• QUOTED TEXT
I had zero expectations for Milan…
… because everyone I knew who'd already been there told me it was "okay."
Milan actually came as an afterthought. I had a couple of days between Florence and Geneva with nowhere to go, and the city was right smack in the middle of the two, so it made sense to make it my in-between.
All I really knew about Milan before my arrival was that it was heavily centered on design (very much my bag!). If Rome was antiquity, Florence was the Renaissance, Venice was canals, and the Amalfi Coast was cliffs and Clooney, then Milan was Fashion. (I was actually there during Fashion Week).
The minute my train rolled into Milano Centrale station, I was floored. I was finally in a CITY (a little jarring after all the cobblestoned streets of Florence). Wide! Open! Spaces!
I made the rookie mistake of missing the walkalator at the station—in my haste, I ended up lugging my medium-sized case down two flights of stairs. (It survived).

• SET PROBLEM 1
In the travel piece about Milan, which two cities did the writer have a couple of free days between?
• SET PROBLEM 2
Continue the travel piece about arriving in Milan, starting after its last sentence.

[Data extracted from a collection]
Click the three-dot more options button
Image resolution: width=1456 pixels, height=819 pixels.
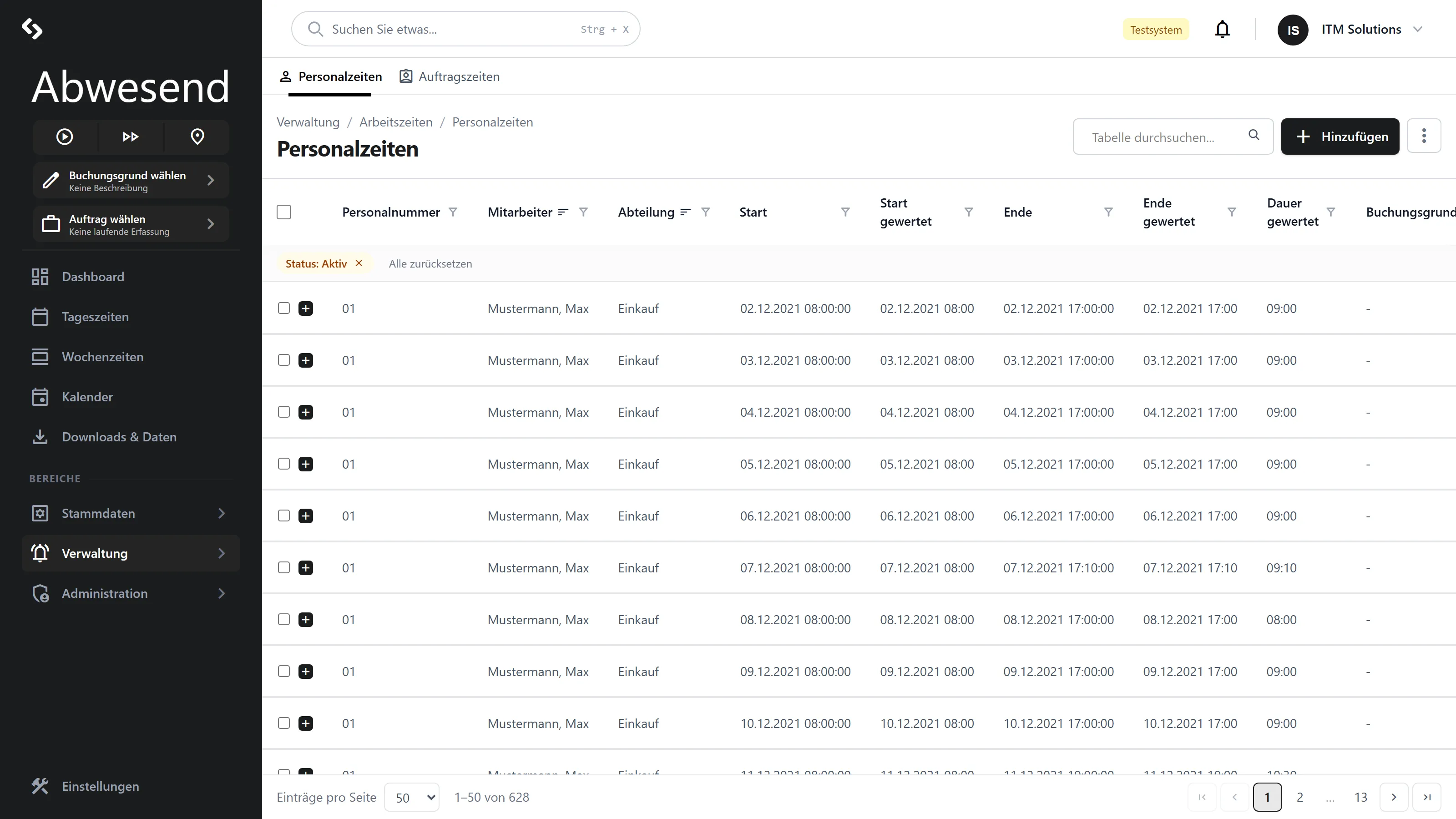pyautogui.click(x=1423, y=136)
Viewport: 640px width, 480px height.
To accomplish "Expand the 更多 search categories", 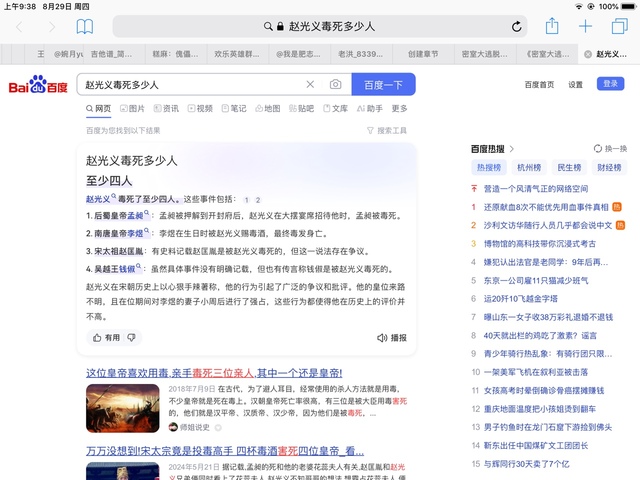I will 399,108.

• TASK RESULT 1
Florence and Geneva.

• TASK RESULT 2
Also, a lot of people warned me against pickpockets at the station but I made it out of there safely, with all my money intact.
My Airbnb was in the Brera neighborhood, which had a lot of restaurants, shops, cafés, and a couple of fancy hotels. I would take walks every morning and every corner I turned had at least one or two beautiful pink buildings. They were everywhere!
I lucked out with the ground floor apartment I found. My room was a loft with a lovely window that brought in the most beautiful morning light.
While putting together my itinerary for Milan, I remembered that one of my favorite YouTube people, Estée Lalonde, had done a "36 Hours in Milan" video. I bookmarked the link and watched it multiple times. Thanks to Estée's adventures and her excellent taste in life plus a little research of my own, I was able to assemble a list of Places to See. They were:
The Duomo. I was told that Milan's Duomo would be underwhelming after seeing Florence's cathedral, so I was duly prepared to see just another church.
I don't know what the heck everyone was talking about because the Duomo was VERY, VERY PRETTY and its gothic interior and forest of columns was far more impressive than Florence's interior's white walls (sorry, friends).
Try to get a table at one of the restaurants at the roof deck of La Rinascente (I tried Obicà Mozzarella Bar), the department store just across the Duomo. You'll get a close up glimpse of the astounding detail on its spires.
Bar Luce. I have loved Wes Anderson since "Rushmore." I couldn't not go to the café he designed.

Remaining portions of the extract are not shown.